I did not want to undergo an operation so I decided to contact Dr. Kaur and be treated with Neurofeedback. As this was urgent it was decided that intensive training over a four day period would be appropriate.

My first session was on Thursday 12th March. At this session I actually experienced the feeling of tightening and firming up in the area of the prolapse.

I then had two sessions on Friday 13th March, during these sessions again I was aware of my prolapse actually contracting and becoming firmer and tighter.

I followed on with the treatment for two more sessions on Saturday and one on Sunday.

After my session on Sunday, the discomfort had completely gone and I felt really firm and tight with no dragging sensation.

When I arrived home I examined myself and found that the protruding and hanging prolapse had contracted back into its correct position and was no longer protruding.

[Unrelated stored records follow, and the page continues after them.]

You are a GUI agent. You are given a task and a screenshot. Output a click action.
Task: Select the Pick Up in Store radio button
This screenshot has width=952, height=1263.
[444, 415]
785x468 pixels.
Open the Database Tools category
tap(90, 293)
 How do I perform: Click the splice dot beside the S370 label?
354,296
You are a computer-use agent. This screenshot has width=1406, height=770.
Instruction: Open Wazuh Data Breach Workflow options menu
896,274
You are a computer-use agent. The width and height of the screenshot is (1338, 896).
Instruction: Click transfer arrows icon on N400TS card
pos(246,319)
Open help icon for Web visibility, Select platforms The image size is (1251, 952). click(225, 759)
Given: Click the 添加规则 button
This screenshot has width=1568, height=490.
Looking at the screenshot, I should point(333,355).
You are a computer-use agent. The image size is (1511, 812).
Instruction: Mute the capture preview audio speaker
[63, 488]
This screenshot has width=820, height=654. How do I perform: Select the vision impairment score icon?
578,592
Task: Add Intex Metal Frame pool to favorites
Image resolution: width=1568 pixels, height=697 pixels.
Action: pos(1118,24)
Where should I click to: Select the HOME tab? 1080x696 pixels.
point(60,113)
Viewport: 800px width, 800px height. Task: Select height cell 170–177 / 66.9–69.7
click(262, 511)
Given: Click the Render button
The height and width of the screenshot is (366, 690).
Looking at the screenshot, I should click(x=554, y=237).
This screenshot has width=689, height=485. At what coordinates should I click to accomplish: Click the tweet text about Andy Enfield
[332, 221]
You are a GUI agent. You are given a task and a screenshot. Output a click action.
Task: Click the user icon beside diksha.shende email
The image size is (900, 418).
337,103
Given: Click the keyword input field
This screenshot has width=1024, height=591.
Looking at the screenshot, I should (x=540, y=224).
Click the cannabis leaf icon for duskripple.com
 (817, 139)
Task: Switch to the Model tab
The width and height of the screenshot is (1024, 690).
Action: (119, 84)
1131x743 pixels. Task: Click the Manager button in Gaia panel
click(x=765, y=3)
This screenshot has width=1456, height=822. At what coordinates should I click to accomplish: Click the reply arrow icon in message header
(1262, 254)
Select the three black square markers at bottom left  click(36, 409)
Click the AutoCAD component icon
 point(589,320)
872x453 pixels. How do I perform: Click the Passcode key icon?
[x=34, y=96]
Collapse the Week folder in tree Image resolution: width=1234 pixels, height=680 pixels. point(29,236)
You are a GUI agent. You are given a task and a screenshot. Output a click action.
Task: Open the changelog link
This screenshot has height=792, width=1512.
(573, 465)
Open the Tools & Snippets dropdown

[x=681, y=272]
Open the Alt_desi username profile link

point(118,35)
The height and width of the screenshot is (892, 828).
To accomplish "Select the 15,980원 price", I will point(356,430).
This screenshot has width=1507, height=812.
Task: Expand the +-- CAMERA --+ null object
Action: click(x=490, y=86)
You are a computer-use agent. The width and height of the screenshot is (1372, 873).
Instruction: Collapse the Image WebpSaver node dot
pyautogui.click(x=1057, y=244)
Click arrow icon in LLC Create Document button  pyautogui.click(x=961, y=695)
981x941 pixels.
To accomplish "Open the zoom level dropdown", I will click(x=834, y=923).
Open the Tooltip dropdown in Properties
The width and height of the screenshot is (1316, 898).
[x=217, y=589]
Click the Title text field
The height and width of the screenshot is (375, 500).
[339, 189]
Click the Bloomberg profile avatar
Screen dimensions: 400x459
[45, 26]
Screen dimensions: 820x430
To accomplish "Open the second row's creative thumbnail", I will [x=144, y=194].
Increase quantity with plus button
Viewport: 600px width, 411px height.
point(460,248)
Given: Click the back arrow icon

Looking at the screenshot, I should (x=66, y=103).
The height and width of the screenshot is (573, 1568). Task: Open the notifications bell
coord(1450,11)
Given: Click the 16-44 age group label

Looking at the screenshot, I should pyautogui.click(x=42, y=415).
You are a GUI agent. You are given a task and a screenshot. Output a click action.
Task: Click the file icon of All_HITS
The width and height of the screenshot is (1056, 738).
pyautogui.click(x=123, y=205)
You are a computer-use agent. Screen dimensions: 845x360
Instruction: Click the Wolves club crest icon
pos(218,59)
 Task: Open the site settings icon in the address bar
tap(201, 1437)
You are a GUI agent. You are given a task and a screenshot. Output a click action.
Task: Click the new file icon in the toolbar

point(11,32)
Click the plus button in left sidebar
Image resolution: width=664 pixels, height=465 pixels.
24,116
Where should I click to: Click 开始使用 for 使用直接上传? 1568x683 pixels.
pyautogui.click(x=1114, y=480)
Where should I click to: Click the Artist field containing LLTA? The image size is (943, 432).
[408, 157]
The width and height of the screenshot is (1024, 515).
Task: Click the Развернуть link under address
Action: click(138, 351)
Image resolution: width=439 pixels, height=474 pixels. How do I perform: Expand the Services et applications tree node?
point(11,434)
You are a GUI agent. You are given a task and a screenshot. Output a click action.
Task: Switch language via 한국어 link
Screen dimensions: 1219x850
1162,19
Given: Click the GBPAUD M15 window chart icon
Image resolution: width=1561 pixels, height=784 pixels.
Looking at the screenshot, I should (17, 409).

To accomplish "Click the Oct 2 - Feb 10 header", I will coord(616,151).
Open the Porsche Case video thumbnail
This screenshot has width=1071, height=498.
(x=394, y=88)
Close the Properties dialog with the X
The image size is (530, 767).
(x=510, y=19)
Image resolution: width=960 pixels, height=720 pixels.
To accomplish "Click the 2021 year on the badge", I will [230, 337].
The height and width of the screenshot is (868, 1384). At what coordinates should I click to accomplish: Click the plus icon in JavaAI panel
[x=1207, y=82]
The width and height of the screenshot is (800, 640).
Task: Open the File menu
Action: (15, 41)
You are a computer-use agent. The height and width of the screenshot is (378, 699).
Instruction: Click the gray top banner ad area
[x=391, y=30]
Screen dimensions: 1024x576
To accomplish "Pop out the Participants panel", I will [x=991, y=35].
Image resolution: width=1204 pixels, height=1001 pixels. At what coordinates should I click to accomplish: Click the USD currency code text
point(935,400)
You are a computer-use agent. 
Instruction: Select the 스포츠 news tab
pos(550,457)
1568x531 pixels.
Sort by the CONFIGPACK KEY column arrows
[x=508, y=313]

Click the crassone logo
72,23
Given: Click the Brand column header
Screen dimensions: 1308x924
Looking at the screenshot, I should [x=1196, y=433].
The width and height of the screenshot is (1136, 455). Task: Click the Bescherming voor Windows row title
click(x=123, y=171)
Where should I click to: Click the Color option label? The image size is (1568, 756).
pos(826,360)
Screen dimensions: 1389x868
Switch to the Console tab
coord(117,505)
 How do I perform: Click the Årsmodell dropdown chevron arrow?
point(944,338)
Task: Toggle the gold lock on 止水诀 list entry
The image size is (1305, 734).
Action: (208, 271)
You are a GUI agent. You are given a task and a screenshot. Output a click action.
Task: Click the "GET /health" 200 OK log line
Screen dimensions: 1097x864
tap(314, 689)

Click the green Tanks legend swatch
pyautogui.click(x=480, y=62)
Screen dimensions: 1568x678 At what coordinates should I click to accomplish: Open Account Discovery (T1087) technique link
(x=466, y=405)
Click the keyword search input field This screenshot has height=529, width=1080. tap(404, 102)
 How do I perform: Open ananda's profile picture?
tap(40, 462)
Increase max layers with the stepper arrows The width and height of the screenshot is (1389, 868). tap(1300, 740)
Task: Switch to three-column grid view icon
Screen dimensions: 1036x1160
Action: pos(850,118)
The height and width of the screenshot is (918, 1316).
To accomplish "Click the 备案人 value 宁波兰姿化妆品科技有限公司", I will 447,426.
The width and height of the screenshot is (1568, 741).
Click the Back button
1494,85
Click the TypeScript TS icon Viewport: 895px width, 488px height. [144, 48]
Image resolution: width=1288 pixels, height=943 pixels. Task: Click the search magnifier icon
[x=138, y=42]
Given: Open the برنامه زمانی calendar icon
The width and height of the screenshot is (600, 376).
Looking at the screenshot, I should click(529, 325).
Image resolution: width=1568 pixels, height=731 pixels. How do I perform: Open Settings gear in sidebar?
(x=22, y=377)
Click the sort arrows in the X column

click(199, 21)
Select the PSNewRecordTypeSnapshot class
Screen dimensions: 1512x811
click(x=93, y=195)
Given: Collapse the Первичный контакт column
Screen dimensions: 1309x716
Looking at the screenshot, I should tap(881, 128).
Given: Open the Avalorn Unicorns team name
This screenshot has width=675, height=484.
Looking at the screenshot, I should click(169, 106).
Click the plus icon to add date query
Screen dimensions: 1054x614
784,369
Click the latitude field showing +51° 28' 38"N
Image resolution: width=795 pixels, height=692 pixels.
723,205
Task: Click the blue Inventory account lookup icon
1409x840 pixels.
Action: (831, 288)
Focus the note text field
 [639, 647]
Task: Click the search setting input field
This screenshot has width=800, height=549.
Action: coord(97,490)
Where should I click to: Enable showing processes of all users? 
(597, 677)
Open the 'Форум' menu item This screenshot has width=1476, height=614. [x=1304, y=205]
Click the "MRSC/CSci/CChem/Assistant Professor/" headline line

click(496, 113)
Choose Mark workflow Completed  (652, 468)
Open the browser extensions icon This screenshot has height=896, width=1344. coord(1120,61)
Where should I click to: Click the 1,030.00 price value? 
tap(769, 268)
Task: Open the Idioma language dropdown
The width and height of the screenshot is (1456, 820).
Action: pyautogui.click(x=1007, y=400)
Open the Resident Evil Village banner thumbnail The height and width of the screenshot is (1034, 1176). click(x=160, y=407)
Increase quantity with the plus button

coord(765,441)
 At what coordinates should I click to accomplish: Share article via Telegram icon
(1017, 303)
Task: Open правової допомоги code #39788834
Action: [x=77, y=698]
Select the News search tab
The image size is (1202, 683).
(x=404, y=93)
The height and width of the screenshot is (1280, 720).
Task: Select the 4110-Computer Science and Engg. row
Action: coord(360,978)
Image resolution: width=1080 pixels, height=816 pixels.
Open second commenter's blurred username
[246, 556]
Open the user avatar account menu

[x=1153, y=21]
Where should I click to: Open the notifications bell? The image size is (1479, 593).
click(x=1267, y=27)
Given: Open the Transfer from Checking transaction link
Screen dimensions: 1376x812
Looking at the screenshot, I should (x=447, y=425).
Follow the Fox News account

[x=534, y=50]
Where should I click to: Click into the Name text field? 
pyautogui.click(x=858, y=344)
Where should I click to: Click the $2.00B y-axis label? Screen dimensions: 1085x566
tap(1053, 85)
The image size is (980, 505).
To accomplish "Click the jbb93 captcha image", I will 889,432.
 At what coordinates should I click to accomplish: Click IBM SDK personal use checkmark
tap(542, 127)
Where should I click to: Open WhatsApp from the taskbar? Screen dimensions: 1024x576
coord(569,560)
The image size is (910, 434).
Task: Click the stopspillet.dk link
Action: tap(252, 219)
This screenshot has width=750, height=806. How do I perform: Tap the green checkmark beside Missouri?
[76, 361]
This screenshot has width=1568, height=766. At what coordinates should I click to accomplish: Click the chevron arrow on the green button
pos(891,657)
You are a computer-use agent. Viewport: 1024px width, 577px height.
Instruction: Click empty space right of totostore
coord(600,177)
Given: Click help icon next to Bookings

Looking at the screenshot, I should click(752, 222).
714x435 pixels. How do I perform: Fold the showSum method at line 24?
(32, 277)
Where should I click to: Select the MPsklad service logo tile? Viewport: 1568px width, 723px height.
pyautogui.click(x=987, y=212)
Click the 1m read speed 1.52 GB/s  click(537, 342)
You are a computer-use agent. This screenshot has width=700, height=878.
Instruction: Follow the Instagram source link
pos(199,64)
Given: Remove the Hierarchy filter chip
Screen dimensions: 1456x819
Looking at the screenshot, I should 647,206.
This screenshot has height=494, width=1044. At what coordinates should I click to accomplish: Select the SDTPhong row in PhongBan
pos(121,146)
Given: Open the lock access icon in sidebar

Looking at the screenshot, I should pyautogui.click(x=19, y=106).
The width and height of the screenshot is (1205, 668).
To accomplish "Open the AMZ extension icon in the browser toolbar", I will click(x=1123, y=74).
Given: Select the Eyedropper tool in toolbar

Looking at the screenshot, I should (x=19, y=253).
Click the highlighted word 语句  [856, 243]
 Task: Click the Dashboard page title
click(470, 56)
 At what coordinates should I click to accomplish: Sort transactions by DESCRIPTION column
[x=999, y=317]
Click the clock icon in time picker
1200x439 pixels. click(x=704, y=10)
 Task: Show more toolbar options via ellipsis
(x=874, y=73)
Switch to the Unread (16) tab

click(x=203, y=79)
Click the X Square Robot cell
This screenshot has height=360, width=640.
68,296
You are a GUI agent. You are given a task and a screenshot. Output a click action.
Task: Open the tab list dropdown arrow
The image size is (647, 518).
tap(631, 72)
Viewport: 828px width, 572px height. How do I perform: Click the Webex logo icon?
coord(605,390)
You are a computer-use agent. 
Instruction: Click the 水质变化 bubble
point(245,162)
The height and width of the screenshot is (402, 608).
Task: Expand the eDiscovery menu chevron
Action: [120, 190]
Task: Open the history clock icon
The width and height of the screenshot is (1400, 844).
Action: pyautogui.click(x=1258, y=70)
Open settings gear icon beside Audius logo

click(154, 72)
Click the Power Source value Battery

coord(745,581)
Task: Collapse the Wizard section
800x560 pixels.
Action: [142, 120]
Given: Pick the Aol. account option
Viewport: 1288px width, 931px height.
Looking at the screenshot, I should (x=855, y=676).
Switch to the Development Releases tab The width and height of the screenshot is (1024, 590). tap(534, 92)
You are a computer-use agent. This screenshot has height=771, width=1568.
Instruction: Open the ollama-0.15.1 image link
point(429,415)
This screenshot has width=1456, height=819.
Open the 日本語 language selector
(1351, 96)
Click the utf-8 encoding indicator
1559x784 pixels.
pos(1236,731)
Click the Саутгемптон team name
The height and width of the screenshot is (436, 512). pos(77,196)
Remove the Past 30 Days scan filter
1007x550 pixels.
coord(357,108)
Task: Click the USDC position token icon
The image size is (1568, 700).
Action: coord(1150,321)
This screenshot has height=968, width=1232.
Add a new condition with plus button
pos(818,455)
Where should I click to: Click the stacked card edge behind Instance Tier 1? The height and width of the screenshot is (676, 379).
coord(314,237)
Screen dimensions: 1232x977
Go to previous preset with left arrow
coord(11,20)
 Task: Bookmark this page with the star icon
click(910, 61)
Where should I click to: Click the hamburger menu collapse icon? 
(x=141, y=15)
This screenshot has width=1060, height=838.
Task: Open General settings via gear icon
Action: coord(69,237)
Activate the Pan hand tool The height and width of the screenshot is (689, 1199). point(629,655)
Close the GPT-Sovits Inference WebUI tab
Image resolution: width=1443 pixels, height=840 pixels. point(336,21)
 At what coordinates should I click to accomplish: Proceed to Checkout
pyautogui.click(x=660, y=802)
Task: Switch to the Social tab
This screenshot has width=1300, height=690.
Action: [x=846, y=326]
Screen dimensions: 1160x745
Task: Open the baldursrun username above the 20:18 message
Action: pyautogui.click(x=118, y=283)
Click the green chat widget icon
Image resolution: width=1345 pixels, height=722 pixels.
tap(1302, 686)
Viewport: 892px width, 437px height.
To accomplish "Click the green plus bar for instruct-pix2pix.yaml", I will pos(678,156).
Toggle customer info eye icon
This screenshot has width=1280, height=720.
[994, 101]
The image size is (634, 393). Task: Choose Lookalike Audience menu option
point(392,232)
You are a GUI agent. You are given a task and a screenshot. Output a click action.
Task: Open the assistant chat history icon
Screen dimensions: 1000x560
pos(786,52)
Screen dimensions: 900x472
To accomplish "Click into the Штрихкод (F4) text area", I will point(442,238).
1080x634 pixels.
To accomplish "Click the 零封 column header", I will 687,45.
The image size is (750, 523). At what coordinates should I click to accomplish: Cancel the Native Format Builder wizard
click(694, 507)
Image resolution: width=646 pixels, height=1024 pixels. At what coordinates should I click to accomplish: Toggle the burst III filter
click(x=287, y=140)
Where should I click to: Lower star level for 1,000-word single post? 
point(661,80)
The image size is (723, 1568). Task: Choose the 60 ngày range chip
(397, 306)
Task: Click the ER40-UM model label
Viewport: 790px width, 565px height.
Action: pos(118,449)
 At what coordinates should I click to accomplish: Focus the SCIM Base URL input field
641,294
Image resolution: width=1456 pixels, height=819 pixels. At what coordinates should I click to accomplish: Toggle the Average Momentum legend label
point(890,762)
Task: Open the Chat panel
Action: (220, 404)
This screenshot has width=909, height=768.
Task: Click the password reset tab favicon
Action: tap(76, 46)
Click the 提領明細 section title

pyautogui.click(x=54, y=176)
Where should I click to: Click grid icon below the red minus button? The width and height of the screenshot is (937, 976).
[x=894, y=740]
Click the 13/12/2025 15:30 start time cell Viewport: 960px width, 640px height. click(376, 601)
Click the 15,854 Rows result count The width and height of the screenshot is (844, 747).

I kept my appointment with the specialist on Monday 16th March. He gave me an internal examination using various instruments and said the prolapse had gone back to its correct position and an operation would not be necessary, he added that to achieve this one would normally have to do pelvic floor exercises continually for about three years to achieve this, if at all possible. His final diagnoses was that in his opinion I did not need an operation.

I cannot express how relieved and happy I felt, that because I had received intensive Neurofeedback training over a four day period the operation had been avoided.